Si porta infine l'imbarcazione su prora magnetica Ovest
(270°) e anche qui si fa in modo di dimezzare l'eventuale
differenza utilizzando i magneti longitudinali. Precisiamo che i
magneti trasversali sono quelli disposti nel senso trasversale
della nave e i longitudinali quelli disposti nel senso della
lunghezza.
L'operazione descritta è soprattutto un impegno
marinaresco, perché prevede che l'imbarcazione venga
tonneggiata in modo tale da mantenerla esattamente sulle quattro
prore magnetiche cardinali, ossia Nord, Est e Ovest rispetto alla
direzione del Nord magnetico. Dal punto di vista nautico il
problema si risolve mediante l'uso del rilevamento dell'oggetto
relativamente lontano di cui si è detto prima. Il
rilevamento vero, misurato come si è detto sulla carta,
viene convertito in rilevamento magnetico sottraendogli
(algebricamente) la declinazione locale aggiornata, ossia: Rlv -
decl. = Rlm. Si precalcola quindi quali devono essere i
rilevamenti polari da misurare affinché l'imbarcazione
risulti sulle volute prore magnetiche. In questo caso è
consigliabile far uso dei grafometri, per una maggiore
facilità e precisione di misura.
Pensiamo di illustrare meglio l'operazione con un esempio.

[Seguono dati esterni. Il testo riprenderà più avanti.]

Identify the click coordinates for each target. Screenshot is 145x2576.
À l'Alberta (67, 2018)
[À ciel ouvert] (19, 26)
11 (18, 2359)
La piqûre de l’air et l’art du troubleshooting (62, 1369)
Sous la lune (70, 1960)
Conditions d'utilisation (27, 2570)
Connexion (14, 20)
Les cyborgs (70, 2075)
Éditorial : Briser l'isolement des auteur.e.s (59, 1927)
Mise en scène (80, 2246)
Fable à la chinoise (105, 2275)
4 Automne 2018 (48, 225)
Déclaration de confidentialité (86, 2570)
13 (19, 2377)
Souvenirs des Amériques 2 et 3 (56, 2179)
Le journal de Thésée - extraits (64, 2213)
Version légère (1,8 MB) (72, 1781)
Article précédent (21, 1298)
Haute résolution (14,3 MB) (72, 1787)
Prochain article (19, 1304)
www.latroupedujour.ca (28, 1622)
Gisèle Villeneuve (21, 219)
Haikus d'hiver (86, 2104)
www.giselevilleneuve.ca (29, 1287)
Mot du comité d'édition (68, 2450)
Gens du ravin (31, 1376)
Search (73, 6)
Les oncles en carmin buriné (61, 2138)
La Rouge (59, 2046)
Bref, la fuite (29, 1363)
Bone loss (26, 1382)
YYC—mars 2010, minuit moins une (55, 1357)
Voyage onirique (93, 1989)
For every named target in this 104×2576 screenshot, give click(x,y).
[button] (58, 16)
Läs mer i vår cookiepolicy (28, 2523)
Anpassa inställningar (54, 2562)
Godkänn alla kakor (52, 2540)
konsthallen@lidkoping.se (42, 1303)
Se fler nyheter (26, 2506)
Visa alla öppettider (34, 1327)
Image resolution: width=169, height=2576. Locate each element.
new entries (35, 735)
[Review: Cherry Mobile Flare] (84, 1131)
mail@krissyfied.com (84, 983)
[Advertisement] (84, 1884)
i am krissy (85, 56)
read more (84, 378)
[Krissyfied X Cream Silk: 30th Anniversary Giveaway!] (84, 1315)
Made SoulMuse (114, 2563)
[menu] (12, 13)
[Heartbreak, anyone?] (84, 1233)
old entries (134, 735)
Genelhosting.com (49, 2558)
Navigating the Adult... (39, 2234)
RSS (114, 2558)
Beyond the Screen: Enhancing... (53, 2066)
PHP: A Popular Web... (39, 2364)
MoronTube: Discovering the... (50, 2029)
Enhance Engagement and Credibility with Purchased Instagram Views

Supponiamo che il rilevamento vero dell'oggetto lontano sia
82,5° e che la declinazione locale aggiornata sia 2° 48'
E, vale a dire +2,8°. Il rilevamento magnetico è
pertanto 82,5° - 2,8° = 79,7°. Volendo
precalcolare, per esempio, quanto deve essere il rilevamento
polare da misurare affinché l'imbarcazione risulti
orientata sulla prora magnetica Est (90°), si esegue
79,7° - 90° = - 10,3°, il segno meno (-) indica che
il rilevamento polare è sulla sinistra, come del resto
appare chiaro nella figura. Il problema più impegnativo a
questo punto è riuscire a mantenere esattamente
l'imbarcazione sulle prore magnetiche volute. Mentre un operatore
al grafometro tiene sotto controllo il rilevamento polare bisogna
in qualche maniera orientare la barca, per esempio tonneggiandola
intorno a una boa, facendole eseguire quei lievi spostamenti
necessari affinché il rilevamento polare sia quello
previsto. Un altro operatore si deve tenere pronto alla bussola
per agire sui magneti, come detto.
La compensazione, pur nella sua forma speditiva ora descritta,
risulta comunque alquanto impegnativa ed è consigliabile
eseguirla solo se effettivamente necessario e, in ogni modo,
scegliendo una giornata con calma di mare e di vento in una zona
dove non ci sia traffico, in modo che la barca risulti tranquilla
e facilmente tonneggiabile. Per quanto riguarda la verifica delle
deviazioni, anche in questo caso sarebbero auspicabili una zona e
una giornata tranquille, che richiedono un impegno minore,
praticamente la costanza di rotta per qualche minuto e misure
accurate dei rilevamenti. Pertanto si consiglia di effettuare i
controlli di bussola ogni volta che se ne ha l'occasione e in
particolare quando, in navigazione, si transita su qualche
allineamento. È altrettanto consigliabile eseguire, di
tanto in tanto, il controllo della bussola portatile da
rilevamento. Per quanto riguarda questa che, come noto, non ha
tabelle di deviazione, le misure sono da considerarsi rilevamenti
magnetici, riferiti cioè al Nord magnetico. Il controllo
consiste pertanto nel semplice confronto col rilevamento magnetico
dell'allineamento (determinato come si è detto in
precedenza) e il rilevamento misurato con la bussoletta:
dovrebbero coincidere, ma se così non fosse (perlomeno
entro un lasco di =/-1°) dopo aver controllato di avere ben
aggiornato la declinazione, vuol dire che esiste qualche causa
perturbante. Si può ripetere il controllo mettendosi in
altra posizione a bordo allo scopo di vedere se le cose migliorano
e in generale si individuano le posizioni più idonee per le
misure. Di solito, a meno di essere in prossimità di
draglie o sartiole d'acciaio o nei pressi di apparati elettrici,
le misure sono corrette. Cercate comunque di impiegare delle
bussole valide, eventualmente spendendo qualche soldo in
più ma con la garanzia di una migliore efficienza.
Attenzione alla vicinanza di bombole o cassette di attrezzi e,
perché no, alla montatura d'acciaio degli occhiali!